Extracted data entries
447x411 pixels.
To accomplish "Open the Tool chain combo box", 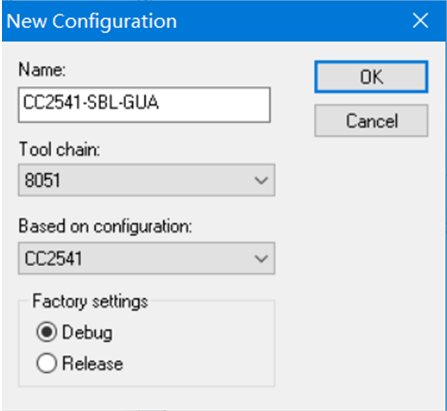I will [x=146, y=180].
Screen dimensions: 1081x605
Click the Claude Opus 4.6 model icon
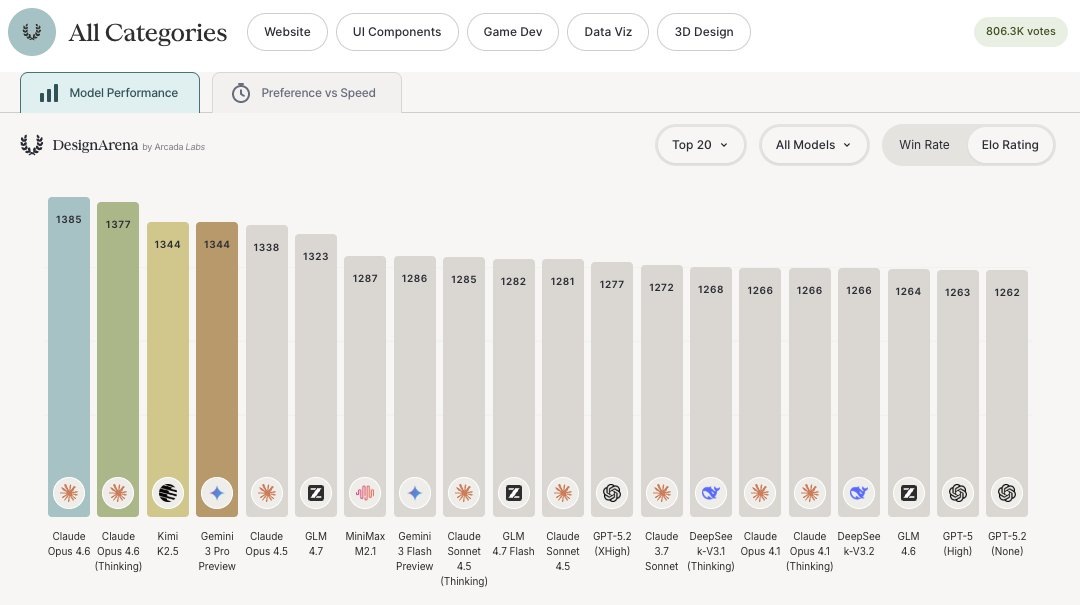coord(69,492)
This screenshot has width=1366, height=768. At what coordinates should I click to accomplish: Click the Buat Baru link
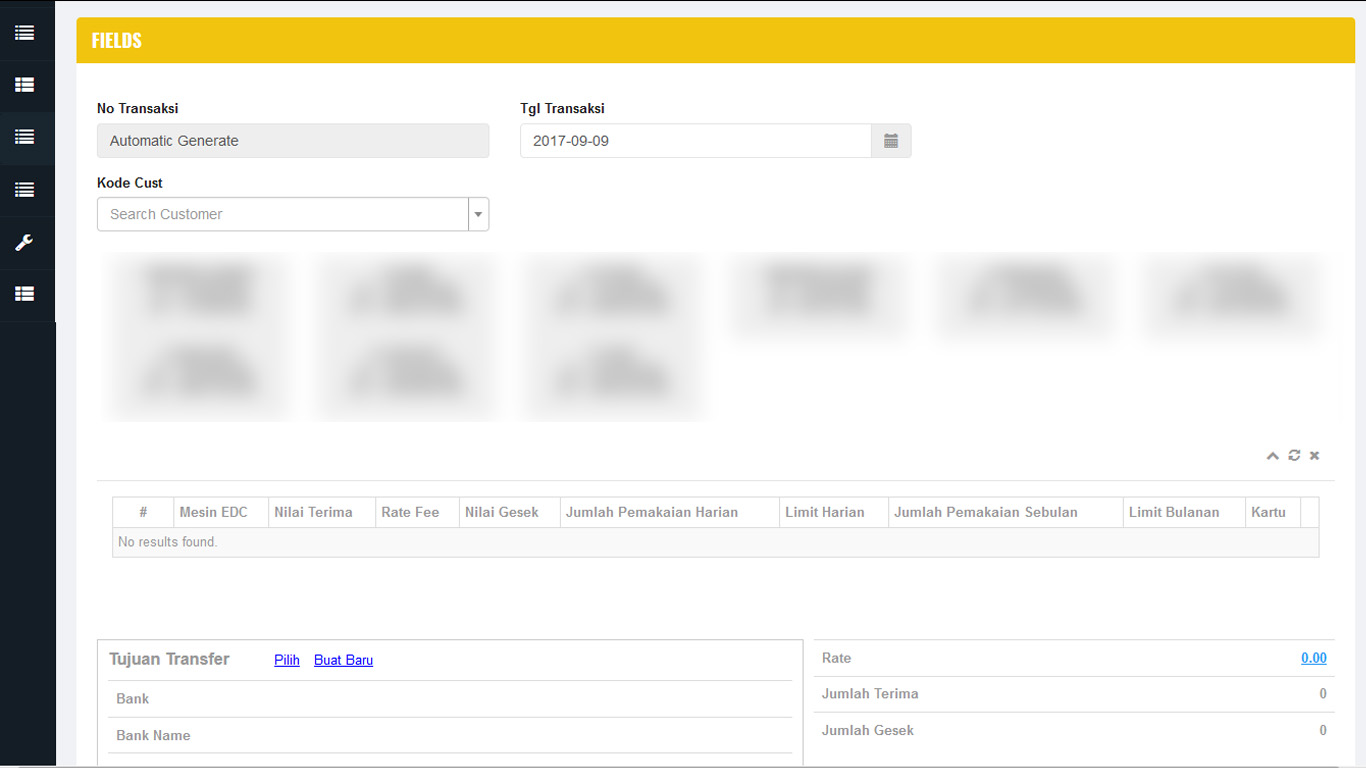[x=343, y=660]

What needs to be done:
Please return only the lines running from the line with "Screen dimensions: 1081x605" to the final line of the data, both included, exactly and without any pictures.

Task response:
Screen dimensions: 1081x605
Click the Claude Opus 4.6 model icon
coord(69,492)
This screenshot has width=1366, height=768. At what coordinates should I click to accomplish: Click the Buat Baru link
[x=343, y=660]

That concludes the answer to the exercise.